I think I’ll have more time to reflect and comment on my artefact and the experience of making it in a few days, but for now here it is.
Exploring rich media and social networking to create more innovative learning experiences…. 2 parts knowledge and inquiry, 2 parts plan, 2 parts sub and pop culture, 3 parts fun (including what the suits call execution).
MOOCs (Massive Open Online Courses) have recently exploded on the Internet. Currently participating in the “Elearning & Digital Cultures” Coursera MOOC has been both an exciting and enriching experience so far. Many of my classmates have noted that it’s difficult to connect or even find what you need. I see that. If I haven’t had experienced both participating in and designing smaller online courses, I think I might have run screaming from this class. I decided to take this class to learn more about the MOOC experience and because I knew a course like this would attract a great many folks who can teach me more about online learning and collaboration.
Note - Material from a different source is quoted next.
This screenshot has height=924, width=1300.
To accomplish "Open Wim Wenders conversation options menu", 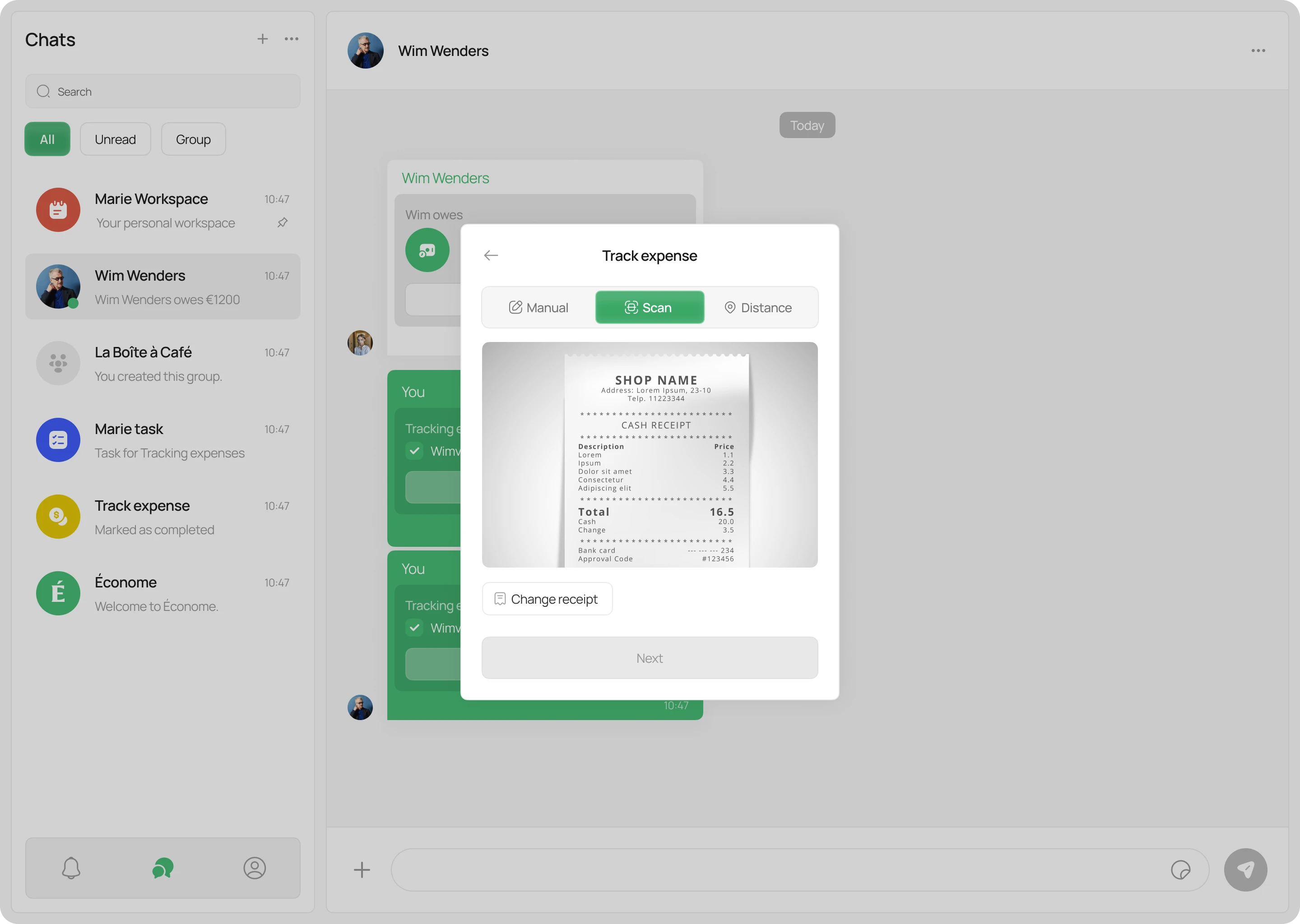I will pos(1259,51).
And I’m not just speaking about Digital Vikings or Digital Experts ;).
To some extent, online learners do have to take a bit of responsibility in learning how to use the tools, discovering the rules of etiquette and how to use the content creation options (Storify, Twitter, Facebook, Google +, Prezi, Storyline, etc.). It’s like taking Dr. Who’s advice about Time Travel… it “ is like visiting Paris. You can’t just follow the guidebook. You’ve got to throw yourself in, eat the food, use the wrong verbs… “
Part of the fun of engaging in an online course is taking a few risks. And because we don’t get the interpersonal and facial cues from being in a classroom, you have to adapt and sometimes overcompensate when communicating with others online.
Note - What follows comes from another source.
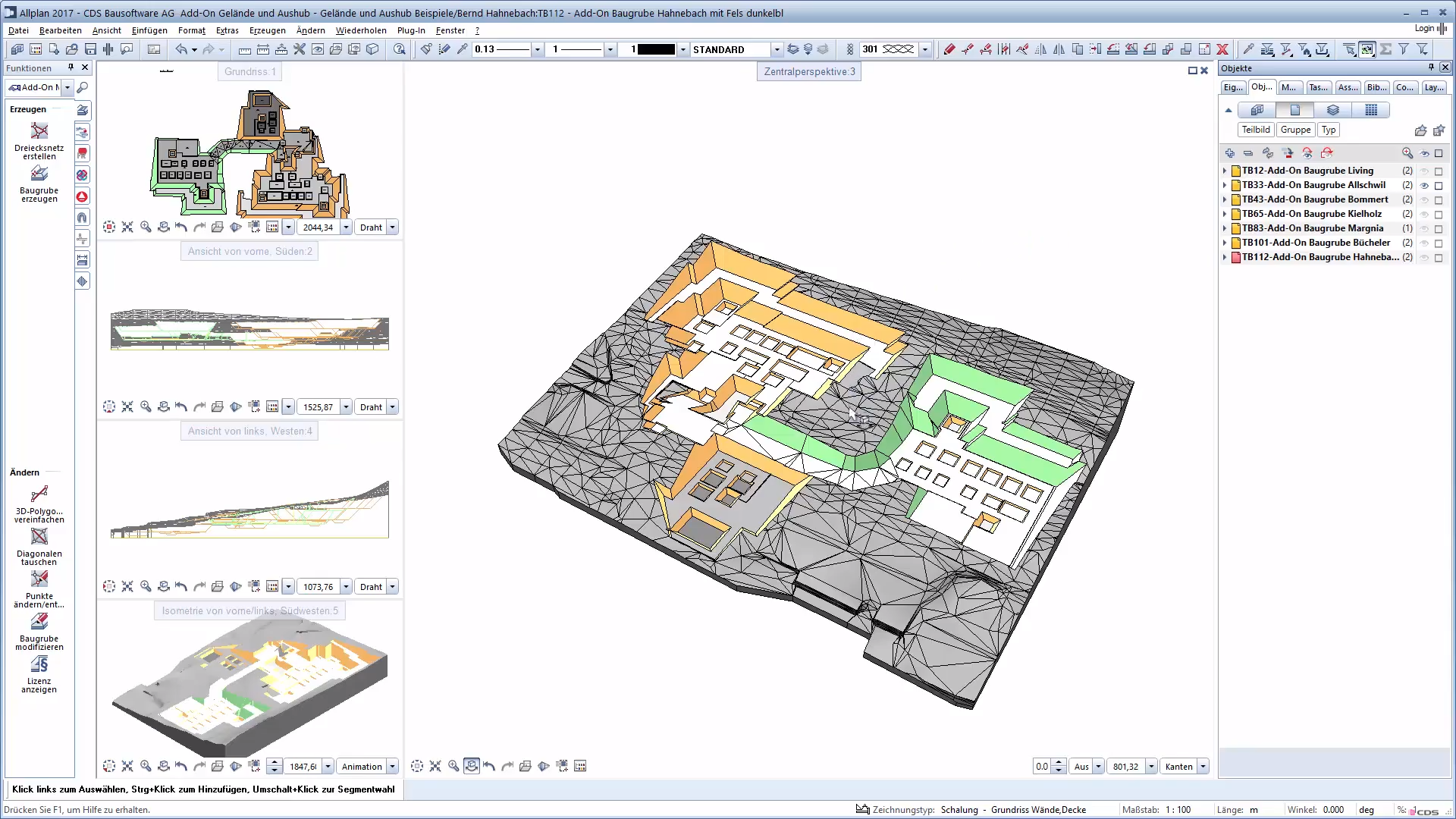
Task: Check the box next to TB65-Add-On Baugrube Kielholz
Action: 1439,214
I have a few suggestions from my initial experience in this MOOC, and as I continue to take this course over the next few weeks I’m sure I will have more:
1. Provide a digital tour with a facilitator narrating it that walks through the major places to contribute in the course. This can include guidelines for using the forums and subforums correctly. You’re not going to prevent everyone from posting to the top threads instead of using the search to find the appropriate ones, but you’ll cut down on a great deal of the clutter and chatter
2. Provide a way for the newbies to practice using and develop confidence using the communication tools. At the TCC Education Technology Conference they allow all participants to play in ‘sandboxes’ in Illuminate. This allows them to get comfortable with the tool and engage. In a former life I designed a chat activity for our LMS chat tool that incorporated an online scavenger hunt. Students were directed to share thoughts and links on a topic and discuss. Integrating the learning about the tool in an activity that uses it while allowing students to practice helps them both master and become accustomed to online modes of communication.
3. Leverage the skills of the Digital Natives & Proficient Digital Immigrants to help get the newbies up to speed.
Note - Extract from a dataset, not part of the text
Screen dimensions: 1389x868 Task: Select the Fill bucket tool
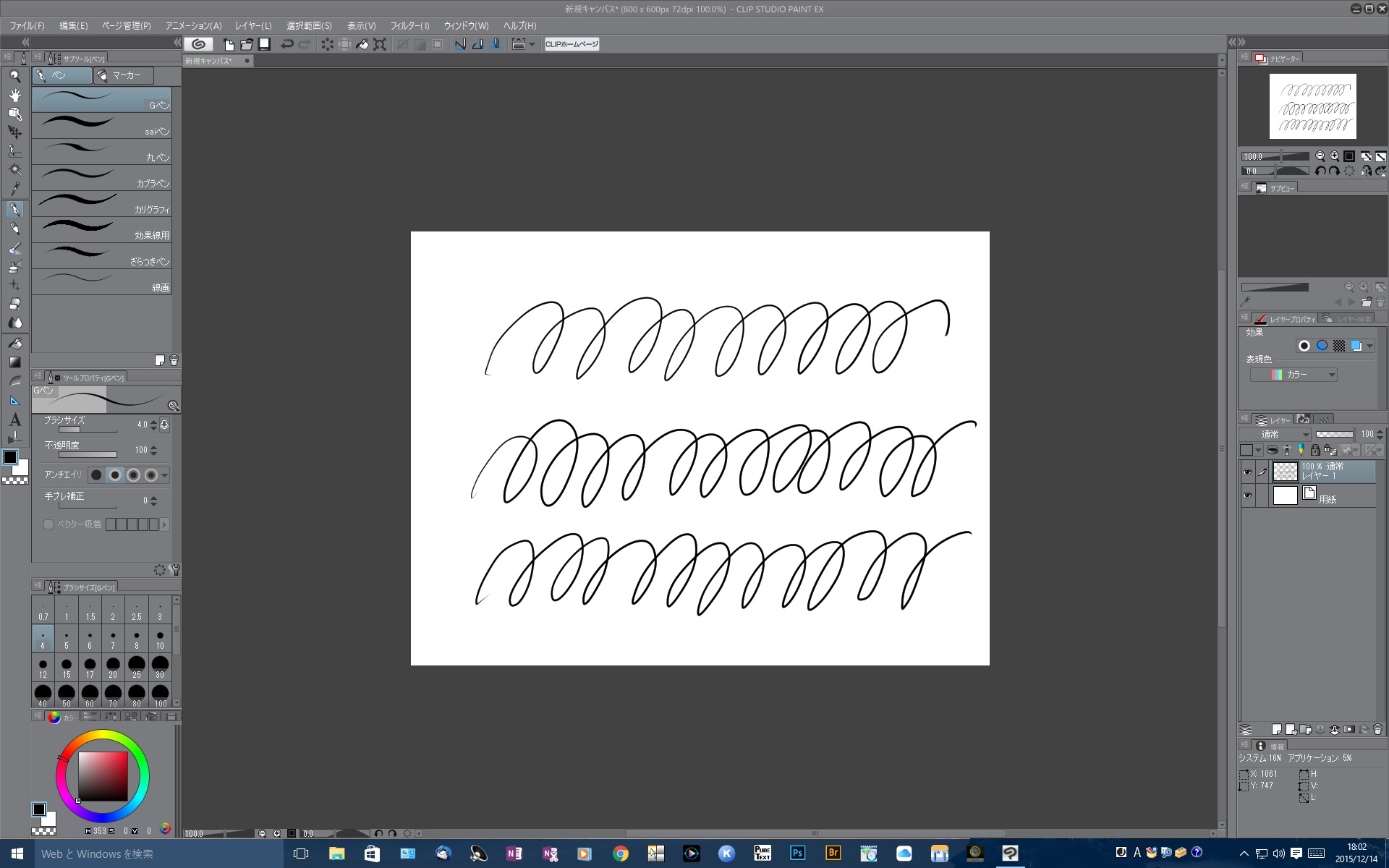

4. Have a learning manifesto that defines what you feel the learning should look like. Encourage the students to contribute to it. It looks like the University of Edinburgh has one... but I didn’t see it linked in our actual #edcmooc. Having a manifesto personalized by the facilitators & students of the course can help everyone start.
5. Provide a mechanism or place in the course for people to join cadres where they stick with each other throughout the course. Provide some general guidelines for providing support in the cadres. If possible have folks who are more experienced with tech volunteer to lead each Cadre. Give them guidelines to help start conversations. Encourage fun competitions between cadres that help build team spirit. I know this can be rather challenging in a course with tens of thousands of people, but I think perhaps setting up the space and modeling the behavior for the cadres is a start. I see that in our course there are some self-generated study groups, but how do they know what to do or even study online without some amount of guidance?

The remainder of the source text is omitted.